The logic behind Pentair’s interest is clear: the company, which is based in Manchester, England, and whose main US offices are in Minneapolis, makes precision irrigation equipment for farmers, as well as energy-efficient pumps, advanced filtration technology and wastewater treatment systems used in many businesses, including aquaculture. Aquaculture generates about $75m in annual revenues for Pentair, aquaponics a much smaller amount.

“We’re going to figure out how to commercialize this better than others,” says Todd Gleason, who is senior vice president for global growth at Pentair. “This concept is still new. We’re learning all the time.”

To that end, Pentair provided the design engineering and donated the water management system being used at Urban Organics. The startup also got a boost from the city of St Paul, which acquired the former Hamm’s Brewery for $1.2m back in 2001 but sold the building to Urban Organics for just $35,000. Urban Organics has invested about $1m in renovations.

While other startups, notably BrightFarms, grow food in cities, aquaponics firms have the unique ability to produce both fish and plants, including herbs, lettuces and kale, year-round and deliver them to supermarkets on the day they are harvested.

It’s too soon to judge the success of Urban Organics – tilapia take about nine months to mature, so the company hasn’t sold its first batch yet – and the company recently shifted its mix of plants away from lettuces and towards basil because herbs generate higher margins. It hopes to expand within the brewery, perhaps to grow salmon or trout, and it is going to save energy costs by replacing incandescent bulbs with super-efficient LEDs.

“This is an experiment,” says Haberman. “We’re going to make mistakes because it’s never been done before. Farmers need to be smart and adapt.”

But, he adds: “The economics are starting to look good.”

Habermas is a veteran marketing guy with a commitment to organic food; his firm’s clients have included the dairy cooperative Organic Valley and Annie’s Homegrown. He and his partners credit Will Allen, whose nonprofit Growing Power has developed urban farms in Chicago and Milwaukee, including an aquaponics facility, with inspiring their work.

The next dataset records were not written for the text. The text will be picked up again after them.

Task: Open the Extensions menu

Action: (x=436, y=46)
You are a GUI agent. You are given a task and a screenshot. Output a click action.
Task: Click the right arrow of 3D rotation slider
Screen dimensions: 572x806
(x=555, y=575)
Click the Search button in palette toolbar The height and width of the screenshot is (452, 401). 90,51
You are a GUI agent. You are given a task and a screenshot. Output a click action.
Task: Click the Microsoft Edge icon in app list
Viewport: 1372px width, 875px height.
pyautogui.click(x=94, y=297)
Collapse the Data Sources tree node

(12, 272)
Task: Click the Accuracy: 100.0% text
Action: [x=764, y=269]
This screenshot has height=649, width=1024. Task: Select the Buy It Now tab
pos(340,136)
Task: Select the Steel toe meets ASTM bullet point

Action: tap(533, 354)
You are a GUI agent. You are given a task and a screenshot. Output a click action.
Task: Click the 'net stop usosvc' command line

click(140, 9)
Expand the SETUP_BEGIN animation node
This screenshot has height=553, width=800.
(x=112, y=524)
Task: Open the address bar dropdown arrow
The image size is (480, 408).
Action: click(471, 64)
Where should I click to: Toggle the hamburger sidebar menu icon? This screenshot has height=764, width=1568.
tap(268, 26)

Elsewhere, other aquaponics startups are taking hold. One of the biggest is Farmed Here which operates just outside Chicago and sells organic baby greens and herbs through 45 Whole Foods and other supermarkets nearby. The farm has operated since early 2013 and its chief executive, Mark Thomman, said business is brisk.

“We have more demand than we have production,” Thomman said. “We’re expanding.”

In Winter Garden, Florida, meantime, Green Sky Growers operates an aquaponic farm on a rooftop, producing lettuces, herbs and tilapia. Smaller-scale commercial facilities operate in Florida and California, and Dr James Rakocy, one of the world’s leading experts on aquaponics, has estimated that there are 3,500 hobbyists who grow fish and plants using aquaponics and another 1,000 systems in schools.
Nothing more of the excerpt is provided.